What to produce - Extract the passage on virtual reality screening for mild cognitive impairment verbatim, from "Early intervention at" up to and including "pleasant testing experience.".
BEGIN Document passage
Early intervention at the MCI stage can allow patients to retain and even improve their cognitive functioning [5]. In an effort to aid detection of MCI, a new generation of computerized cognitive tests has been developed. These short tests focus on screening and allow the clinician to quickly identify the possible existence of MCI [6, 7]. At the same time the potential of using virtual reality (VR) applications in MCI screening is being researched. Since VR allows the user to experience and interact with a virtual environment, it allows for a high degree of ecological validity [8] and therefore it could provide indications of possible cognitive and functional decline. As older adults often exhibit a positive attitude toward VR environments [9] and new technology in general, [10] VR-based cognitive assessment could allow for a more pleasant testing experience.
Performance in VR applications has been shown to relate to subjective memory complaints [11] and VR applications have exhibited promising results for assessing cognitive functions [11–13]. Already studies have attempted to use VR applications featuring a shopping task as screening tools for MCI [14, 15]. The most recent study has shown promising results with a correct classification rate (CCR) of 87.30% (sensitivity: 82.35%; specificity: 95.24%) when differentiating between MCI patients and healthy older adults [15]. That study had used the same VR application (VSM), utilizing data from a single administration of the exercise by an examiner in order to differentiate between healthy older adults and MCI patients. VR elements are also being introduced to computerized cognitive tests; however, there are yet no indications of whether they will enhance the diagnostic ability of these tests [6, 16].
Taking into account the ability of VR applications to be used for cognitive screening in combination with the widespread use of cognitive training applications by older adults, it is reasonable to wonder if VR cognitive training applications can be used as remote assessment tools by utilizing longitudinal data such as the average performance of each user, in order to detect possible cognitive impairment due to MCI. Longitudinal performance has been studied in computerized cognitive tests; however, these studies focused mainly on practice effects. Practice effects have been examined in computerized cognitive tests [6], and they have been used to aid diagnosis when using the CogState computerized battery [17, 18]. Currently there is no literature on the feasibility of using longitudinal performance in a VR application for detecting MCI. The possible use of longitudinal performance on a VR cognitive training exercise would be preferable to the use of longitudinal performance or practice effects in traditional computerized neuropsychological tests. Cognitive training applications are generally more entertaining and better tolerated by older adults and unlike standardized testing procedures they are less likely to cause anxiety. This new method could supplement existing screening protocols in cases where older adults are unable or unwilling to visit appropriate health services for neuropsychological assessment.
Following the above, the aim of this study is to assess whether monitoring longitudinal performance could provide useful diagnostic information for older adults using a self-administered VR cognitive training application at home. The choice of longitudinal performance, and more specifically average performance over time, as an indicator was made with the aim of reducing random variations of performance while at the same time negating the need for an examiner and strict administration protocols.
END Document passage
BEGIN Dataset excerpts
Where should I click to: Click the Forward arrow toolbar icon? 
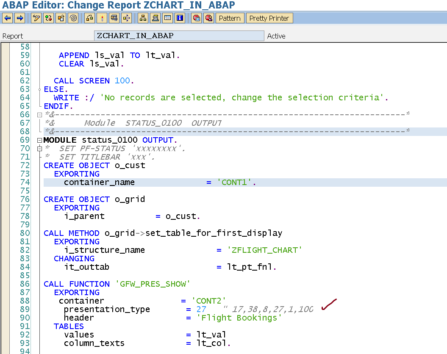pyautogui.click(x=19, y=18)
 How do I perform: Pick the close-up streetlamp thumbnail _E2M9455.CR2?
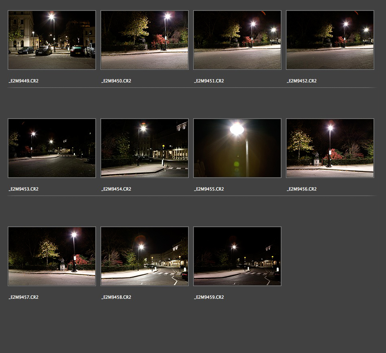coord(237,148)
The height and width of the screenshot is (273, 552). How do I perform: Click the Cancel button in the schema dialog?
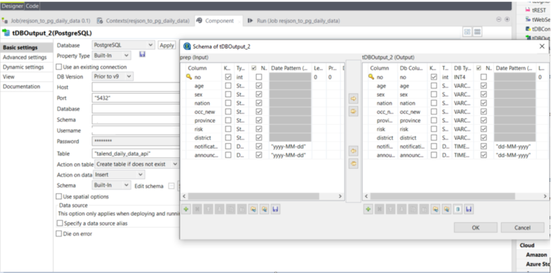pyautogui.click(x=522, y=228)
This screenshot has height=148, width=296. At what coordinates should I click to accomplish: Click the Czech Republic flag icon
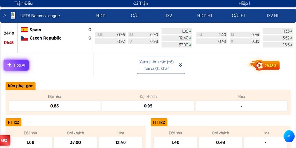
END Dataset excerpts
Exercise answer -
Early intervention at the MCI stage can allow patients to retain and even improve their cognitive functioning [5]. In an effort to aid detection of MCI, a new generation of computerized cognitive tests has been developed. These short tests focus on screening and allow the clinician to quickly identify the possible existence of MCI [6, 7]. At the same time the potential of using virtual reality (VR) applications in MCI screening is being researched. Since VR allows the user to experience and interact with a virtual environment, it allows for a high degree of ecological validity [8] and therefore it could provide indications of possible cognitive and functional decline. As older adults often exhibit a positive attitude toward VR environments [9] and new technology in general, [10] VR-based cognitive assessment could allow for a more pleasant testing experience.